Exercise details ▸ Write the next part of the text below on authorizing successive § 2255 motions based on Johnson, picking up after its final sentence.

Three of our sister circuits have published decisions considering whether to authorize successive § 2255 motions that seek non-foreclosed extensions of Johnson, and all three have authorized the motions to proceed. See In re Hubbard, No. 15-276, 825 F.3d 225, 231, 2016 WL 3181417, at *4 (4th Cir. June 8, 2016) (authorizing successive § 2255 challenge to 18 U.S.C. § 16(b), as incorporated into the Sentencing Guidelines, “because it is for the district court to determine whether the new rule [announced in Johnson] extends to the movant’s case, not for this court in this proceeding”); In re Pinder, No. 16-12084-J, 824 F.3d 977, 979, 2016 WL 3081954, at *2 (11th Cir. June 1, 2016) (authorizing successive § 2255 challenge to 18 U.S.C. § 924(c)(3)(B) because “the law is unsettled on whether the rule announced in Johnson invalidates [the movant’s] sentence”); In re Encimas, No. 16-8038, 821 F.3d 1224, 1226, 2016 WL 1719323, at *2 (10th Cir. Apr. 29, 2016) (holding that challenge to U.S.S.G. § 4B1.2(a)(2) was “sufficiently based on Johnson to permit authorization under § 2255(h)(2)”).

In reaching the contrary conclusion, the majority opinion hinges on two inapposite propositions: (1) the Supreme Court has not decided whether the rule of Johnson applies to section 4B1.2(a)(2) of the Guidelines; and (2) even if Johnson did hold by implication that section 4B 1.2(a)(2) is unconstitutionally vague, the Supreme Court has not made that rule retroactive to cases on collateral review. These points miss the mark because the statute does not require that the movant’s winning rule — ie. “section 4B1.2(a)(2) of the Guidelines is imper-missibly vague” — must be “a new rule of constitutional law, made retroactive to cases on collateral review by the Supreme Court.” It requires only that the movant rely on such a rule, and the rule of Johnson fits the bill.

Extracted material ▸
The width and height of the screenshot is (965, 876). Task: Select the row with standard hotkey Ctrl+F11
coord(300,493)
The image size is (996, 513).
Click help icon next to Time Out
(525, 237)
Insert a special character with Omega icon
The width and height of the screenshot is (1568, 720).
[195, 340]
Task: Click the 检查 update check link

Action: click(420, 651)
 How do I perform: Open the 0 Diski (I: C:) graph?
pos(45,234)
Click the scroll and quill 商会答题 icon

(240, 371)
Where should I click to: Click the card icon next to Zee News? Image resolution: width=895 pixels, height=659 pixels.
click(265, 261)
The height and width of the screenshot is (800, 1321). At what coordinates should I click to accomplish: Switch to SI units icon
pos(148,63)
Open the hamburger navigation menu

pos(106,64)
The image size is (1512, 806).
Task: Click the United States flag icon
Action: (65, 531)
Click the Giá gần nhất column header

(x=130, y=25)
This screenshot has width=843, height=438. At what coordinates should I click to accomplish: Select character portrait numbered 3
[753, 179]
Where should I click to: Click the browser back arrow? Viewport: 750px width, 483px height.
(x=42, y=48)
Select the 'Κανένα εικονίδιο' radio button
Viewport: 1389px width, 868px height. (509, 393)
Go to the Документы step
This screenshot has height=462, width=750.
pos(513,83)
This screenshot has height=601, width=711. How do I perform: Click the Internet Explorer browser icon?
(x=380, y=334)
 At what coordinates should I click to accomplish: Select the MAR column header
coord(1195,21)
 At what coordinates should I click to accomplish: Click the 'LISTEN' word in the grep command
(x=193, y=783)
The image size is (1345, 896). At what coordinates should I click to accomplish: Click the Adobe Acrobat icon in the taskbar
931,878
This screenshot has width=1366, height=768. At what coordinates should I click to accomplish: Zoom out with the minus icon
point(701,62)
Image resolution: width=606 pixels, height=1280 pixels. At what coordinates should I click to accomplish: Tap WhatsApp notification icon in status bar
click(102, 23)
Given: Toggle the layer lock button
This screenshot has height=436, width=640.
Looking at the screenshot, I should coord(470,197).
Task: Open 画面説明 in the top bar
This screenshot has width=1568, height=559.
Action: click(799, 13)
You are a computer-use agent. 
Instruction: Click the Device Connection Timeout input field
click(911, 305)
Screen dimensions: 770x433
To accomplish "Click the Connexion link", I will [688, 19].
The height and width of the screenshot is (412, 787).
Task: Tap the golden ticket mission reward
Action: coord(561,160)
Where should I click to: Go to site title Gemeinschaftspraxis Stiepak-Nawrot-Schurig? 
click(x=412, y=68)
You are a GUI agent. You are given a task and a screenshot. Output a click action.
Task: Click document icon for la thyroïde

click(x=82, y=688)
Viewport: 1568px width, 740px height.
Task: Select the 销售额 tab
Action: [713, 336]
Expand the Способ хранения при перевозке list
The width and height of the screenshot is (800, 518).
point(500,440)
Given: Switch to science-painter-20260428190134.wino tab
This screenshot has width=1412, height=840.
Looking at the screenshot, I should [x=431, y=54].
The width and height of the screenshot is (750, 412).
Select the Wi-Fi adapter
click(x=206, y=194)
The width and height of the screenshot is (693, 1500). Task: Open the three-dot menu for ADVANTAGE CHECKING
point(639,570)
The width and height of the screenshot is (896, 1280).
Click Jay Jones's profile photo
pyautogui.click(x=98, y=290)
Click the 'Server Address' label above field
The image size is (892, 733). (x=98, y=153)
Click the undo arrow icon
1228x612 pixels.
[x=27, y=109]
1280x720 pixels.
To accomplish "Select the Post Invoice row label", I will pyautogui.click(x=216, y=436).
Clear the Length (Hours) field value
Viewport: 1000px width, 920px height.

Response below ▸
The standard applied by the majority opinion is inconsistent with our cases evaluating successive § 2254 and § 2255 motions that invoke multiple Supreme Court cases in support of a single claim. In those circumstances, we have inquired separately whether each invoked case announced a new constitutional rule that the Supreme Court had made retroactive. See In re Jackson, 776 F.3d 292, 294-96 (5th Cir. 2015); In re Elwood, 408 F.3d 211, 212-13 (5th Cir. 2005). That inquiry makes perfect sense where the movant’s claim plausibly relies on any one of the invoked cases. See Jackson, 776 F.3d at 293 (listing four cases that the movant “relies on”). But our inquiry was completely extraneous if we could have asked whether the movant’s winning rule had been made retroactive by the Supreme Court, as the majority opinion does here.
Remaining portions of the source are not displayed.